▸ **TESTO DELL'ESERCIZIO**
--
Concerti Magazine Venerdì 14 agosto 2009

Woodstock compie 40 anni

Magazine - Doveva svolgersi a Woodstock, costare 6 dollari a biglietto ed essere un festival di provincia. Alla fine si svolse a Bethel, fu un free concert e divenne il fulcro della storia del rock. Piccoli incidenti di percorso che non hanno impedito al Woodstock Music and Art Fair di coronare un anno magmatico e simbolico come il '69: vi dicono qualcosa ArpaNet, papà di Internet, Stonewall, antesignano dei gay pride, o il primo uomo sulla luna?

Culmine del fenomeno hippy, ne segnò anche la fine, perché Wookdstock fu l'ultima grande manifestazione del movimento con quella carica di originalità e coesione che ancora oggi rappresenta l'emblema di una generazione che credeva nel cambiamento. Un po' come l'America di oggi che ha dato il proprio voto all'afroamericano Obama: non a caso il conservatore Wall Street Journal titolava "La Woodstock di Washington" l'acclamata elezione dell'attuale presidente USA.

Una fiumana di giovani, accampata sui seicento acri di terreno che l'allevatore di Bethel Max Yasgur affittò ai giovani promotori del festival, e trentadue fra i più noti artisti e gruppi in voga all'epoca ad alternarsi sul palco.
--
▸ **DATI FORNITI**
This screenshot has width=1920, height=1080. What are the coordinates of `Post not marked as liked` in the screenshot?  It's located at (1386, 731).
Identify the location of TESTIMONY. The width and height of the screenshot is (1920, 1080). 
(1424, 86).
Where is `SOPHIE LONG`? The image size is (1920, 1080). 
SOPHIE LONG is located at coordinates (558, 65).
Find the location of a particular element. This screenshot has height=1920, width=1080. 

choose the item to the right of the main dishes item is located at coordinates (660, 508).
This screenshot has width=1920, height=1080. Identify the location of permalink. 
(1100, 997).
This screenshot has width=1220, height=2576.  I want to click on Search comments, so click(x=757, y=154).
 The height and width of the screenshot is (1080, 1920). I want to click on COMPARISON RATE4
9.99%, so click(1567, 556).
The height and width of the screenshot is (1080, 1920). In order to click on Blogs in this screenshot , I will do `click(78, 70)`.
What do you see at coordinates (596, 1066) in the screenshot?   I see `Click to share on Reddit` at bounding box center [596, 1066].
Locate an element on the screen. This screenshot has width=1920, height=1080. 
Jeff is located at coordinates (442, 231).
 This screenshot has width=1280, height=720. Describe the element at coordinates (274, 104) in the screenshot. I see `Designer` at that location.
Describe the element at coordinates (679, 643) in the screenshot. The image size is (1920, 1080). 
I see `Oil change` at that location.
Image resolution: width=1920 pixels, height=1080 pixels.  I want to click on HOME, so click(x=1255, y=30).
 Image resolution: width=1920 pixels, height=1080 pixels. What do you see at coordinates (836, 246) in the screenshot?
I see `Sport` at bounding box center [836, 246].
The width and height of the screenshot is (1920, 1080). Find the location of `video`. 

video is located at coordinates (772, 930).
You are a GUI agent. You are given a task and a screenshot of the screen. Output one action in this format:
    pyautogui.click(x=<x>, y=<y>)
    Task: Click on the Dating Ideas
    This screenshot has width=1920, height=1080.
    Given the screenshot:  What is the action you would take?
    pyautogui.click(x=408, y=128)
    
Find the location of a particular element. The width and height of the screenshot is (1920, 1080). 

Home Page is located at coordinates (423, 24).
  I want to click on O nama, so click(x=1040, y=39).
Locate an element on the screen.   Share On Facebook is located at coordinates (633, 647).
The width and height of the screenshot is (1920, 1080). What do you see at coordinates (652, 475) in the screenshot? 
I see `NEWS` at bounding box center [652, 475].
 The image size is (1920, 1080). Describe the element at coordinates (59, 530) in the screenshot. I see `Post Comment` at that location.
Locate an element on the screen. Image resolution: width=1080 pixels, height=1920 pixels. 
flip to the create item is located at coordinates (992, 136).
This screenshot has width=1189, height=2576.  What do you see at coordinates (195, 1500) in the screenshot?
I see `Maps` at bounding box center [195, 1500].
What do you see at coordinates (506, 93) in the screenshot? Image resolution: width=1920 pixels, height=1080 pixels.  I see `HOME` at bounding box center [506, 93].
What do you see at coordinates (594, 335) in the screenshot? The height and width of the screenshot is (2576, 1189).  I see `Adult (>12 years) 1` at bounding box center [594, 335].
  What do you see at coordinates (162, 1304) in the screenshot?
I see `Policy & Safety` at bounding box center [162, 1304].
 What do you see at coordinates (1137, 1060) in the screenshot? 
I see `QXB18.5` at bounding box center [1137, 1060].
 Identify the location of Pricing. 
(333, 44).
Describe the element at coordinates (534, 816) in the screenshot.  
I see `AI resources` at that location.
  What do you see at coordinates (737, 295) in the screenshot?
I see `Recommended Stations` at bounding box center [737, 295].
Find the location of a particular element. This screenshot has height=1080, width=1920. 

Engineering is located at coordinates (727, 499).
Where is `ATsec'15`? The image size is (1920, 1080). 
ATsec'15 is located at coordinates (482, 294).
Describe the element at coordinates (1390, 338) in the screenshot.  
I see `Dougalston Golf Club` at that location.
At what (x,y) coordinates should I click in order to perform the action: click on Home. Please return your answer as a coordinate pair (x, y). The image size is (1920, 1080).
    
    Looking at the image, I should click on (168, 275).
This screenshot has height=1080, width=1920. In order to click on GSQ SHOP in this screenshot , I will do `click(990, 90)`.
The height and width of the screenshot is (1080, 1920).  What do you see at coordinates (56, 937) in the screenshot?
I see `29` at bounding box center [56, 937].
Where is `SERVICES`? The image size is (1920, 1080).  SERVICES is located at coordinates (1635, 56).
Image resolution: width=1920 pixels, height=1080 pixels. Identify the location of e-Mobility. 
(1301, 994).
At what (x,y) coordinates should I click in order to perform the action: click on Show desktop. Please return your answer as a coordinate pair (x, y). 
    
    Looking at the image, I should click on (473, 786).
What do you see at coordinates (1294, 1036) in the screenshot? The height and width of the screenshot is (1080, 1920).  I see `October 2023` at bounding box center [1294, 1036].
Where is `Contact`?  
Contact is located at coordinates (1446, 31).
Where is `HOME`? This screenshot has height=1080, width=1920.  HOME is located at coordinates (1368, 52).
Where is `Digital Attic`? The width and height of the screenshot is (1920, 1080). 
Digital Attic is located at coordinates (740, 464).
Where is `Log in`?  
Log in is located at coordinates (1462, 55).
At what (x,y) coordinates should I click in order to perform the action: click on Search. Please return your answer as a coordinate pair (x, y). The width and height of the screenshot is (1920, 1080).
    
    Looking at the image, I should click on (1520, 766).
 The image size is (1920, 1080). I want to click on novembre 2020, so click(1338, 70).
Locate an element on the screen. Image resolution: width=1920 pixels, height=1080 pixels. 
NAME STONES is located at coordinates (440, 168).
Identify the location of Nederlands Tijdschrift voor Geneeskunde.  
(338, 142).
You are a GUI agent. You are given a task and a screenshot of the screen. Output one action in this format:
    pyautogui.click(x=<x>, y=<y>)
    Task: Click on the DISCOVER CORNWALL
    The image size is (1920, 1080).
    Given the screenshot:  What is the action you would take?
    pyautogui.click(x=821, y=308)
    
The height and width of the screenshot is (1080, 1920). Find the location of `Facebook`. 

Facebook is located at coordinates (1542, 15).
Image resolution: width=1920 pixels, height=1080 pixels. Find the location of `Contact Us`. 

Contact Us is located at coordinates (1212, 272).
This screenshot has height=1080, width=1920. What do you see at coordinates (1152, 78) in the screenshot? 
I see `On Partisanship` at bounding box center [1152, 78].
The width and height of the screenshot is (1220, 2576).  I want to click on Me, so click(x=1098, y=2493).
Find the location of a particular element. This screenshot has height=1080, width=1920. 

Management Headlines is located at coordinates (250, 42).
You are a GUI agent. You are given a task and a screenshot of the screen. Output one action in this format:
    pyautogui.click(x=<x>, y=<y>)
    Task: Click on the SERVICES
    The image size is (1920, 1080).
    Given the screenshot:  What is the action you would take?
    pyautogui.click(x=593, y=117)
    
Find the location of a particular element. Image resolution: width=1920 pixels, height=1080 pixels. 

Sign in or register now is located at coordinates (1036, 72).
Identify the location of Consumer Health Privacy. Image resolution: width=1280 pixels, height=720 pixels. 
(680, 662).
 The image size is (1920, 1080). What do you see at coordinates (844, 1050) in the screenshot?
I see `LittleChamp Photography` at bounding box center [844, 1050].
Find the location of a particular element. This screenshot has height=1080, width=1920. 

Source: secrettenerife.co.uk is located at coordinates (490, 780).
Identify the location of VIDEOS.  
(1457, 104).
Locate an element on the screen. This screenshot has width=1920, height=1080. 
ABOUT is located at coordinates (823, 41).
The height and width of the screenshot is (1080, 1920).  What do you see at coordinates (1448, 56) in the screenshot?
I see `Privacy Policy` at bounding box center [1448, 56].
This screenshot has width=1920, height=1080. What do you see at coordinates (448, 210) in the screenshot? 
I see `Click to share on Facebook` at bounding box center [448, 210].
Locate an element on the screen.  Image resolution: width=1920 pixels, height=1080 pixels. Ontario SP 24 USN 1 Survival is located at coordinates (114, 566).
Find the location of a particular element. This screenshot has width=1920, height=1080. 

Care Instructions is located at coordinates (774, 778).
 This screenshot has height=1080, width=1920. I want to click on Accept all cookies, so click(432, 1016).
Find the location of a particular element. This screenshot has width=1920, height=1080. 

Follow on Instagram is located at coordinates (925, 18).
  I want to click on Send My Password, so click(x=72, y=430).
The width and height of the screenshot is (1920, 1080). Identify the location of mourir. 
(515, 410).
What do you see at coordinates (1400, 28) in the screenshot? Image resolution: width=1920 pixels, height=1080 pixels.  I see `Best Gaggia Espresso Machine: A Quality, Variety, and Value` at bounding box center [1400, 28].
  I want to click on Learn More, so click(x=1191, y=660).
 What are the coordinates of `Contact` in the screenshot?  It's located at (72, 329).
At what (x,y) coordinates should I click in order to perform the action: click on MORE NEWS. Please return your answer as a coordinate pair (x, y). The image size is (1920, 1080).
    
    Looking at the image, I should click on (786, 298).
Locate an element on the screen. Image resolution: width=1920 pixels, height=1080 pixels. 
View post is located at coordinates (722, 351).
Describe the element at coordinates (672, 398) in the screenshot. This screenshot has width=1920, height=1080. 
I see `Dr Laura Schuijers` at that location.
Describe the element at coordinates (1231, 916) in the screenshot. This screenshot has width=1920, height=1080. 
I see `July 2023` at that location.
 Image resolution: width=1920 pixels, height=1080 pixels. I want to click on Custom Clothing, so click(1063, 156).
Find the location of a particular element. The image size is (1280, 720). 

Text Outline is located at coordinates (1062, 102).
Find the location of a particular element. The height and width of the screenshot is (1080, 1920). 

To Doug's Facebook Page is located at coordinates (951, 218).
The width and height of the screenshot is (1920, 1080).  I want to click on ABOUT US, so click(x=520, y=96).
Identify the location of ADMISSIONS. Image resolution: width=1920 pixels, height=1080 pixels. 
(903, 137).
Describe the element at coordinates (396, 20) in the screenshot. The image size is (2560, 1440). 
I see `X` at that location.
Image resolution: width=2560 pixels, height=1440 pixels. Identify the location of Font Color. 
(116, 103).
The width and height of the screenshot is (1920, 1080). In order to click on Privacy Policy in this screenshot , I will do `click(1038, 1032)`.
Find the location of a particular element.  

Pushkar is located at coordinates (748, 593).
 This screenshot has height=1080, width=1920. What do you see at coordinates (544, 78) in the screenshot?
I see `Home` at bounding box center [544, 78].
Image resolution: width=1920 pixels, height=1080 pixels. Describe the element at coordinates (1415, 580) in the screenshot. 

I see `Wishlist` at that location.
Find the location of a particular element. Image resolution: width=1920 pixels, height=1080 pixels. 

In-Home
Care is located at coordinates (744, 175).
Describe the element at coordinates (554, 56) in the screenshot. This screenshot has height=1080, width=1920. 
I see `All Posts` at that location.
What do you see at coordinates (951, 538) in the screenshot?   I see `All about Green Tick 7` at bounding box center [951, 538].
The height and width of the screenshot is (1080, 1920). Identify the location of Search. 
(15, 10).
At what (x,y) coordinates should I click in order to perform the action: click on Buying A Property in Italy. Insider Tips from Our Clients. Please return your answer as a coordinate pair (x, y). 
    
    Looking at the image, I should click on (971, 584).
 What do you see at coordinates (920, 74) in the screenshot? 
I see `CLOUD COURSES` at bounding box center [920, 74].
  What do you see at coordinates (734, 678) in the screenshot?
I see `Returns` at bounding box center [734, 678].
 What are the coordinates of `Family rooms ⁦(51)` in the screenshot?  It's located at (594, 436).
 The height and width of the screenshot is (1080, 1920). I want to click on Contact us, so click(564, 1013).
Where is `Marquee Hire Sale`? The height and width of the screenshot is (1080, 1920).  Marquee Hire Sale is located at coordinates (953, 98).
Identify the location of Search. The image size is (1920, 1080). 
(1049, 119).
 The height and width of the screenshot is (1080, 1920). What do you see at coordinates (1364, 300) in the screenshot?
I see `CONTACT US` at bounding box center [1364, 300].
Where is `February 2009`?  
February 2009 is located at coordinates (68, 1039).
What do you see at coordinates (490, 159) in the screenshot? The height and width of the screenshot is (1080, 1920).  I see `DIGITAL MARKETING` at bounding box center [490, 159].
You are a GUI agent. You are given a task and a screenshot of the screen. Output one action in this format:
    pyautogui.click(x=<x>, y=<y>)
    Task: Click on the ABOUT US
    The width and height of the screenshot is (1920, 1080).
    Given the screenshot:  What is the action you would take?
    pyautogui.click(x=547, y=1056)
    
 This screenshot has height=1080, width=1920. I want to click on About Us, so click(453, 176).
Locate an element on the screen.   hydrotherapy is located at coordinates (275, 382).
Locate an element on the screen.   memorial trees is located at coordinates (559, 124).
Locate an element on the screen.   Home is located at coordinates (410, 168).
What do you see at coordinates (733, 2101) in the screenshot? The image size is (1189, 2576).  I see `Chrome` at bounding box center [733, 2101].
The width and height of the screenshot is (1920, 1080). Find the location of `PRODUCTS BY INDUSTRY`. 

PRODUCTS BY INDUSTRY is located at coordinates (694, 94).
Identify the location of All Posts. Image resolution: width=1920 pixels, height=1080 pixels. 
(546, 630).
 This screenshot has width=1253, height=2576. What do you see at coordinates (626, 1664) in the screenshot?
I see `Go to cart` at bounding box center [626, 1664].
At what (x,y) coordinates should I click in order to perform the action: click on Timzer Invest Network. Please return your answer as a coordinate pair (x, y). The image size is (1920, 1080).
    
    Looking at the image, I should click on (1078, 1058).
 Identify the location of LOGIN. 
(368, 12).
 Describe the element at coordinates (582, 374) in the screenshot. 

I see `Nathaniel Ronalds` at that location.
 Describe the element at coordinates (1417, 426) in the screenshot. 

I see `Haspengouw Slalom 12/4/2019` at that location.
--
▸ **COMPITO A**
Secondo l'articolo su Woodstock, quanto doveva costare all'inizio un biglietto del festival?
▸ **COMPITO B**
Ricopia dall'articolo su Woodstock il passo che parte da "Concerti Magazine Venerdì" e arriva fino a "uomo sulla luna?".
Le righe non servono a niente per questo lavoro.

▸ **SOLUZIONE SVOLTA A**
Doveva costare 6 dollari a biglietto.

▸ **SOLUZIONE SVOLTA B**
Concerti Magazine Venerdì 14 agosto 2009

Woodstock compie 40 anni

Magazine - Doveva svolgersi a Woodstock, costare 6 dollari a biglietto ed essere un festival di provincia. Alla fine si svolse a Bethel, fu un free concert e divenne il fulcro della storia del rock. Piccoli incidenti di percorso che non hanno impedito al Woodstock Music and Art Fair di coronare un anno magmatico e simbolico come il '69: vi dicono qualcosa ArpaNet, papà di Internet, Stonewall, antesignano dei gay pride, o il primo uomo sulla luna?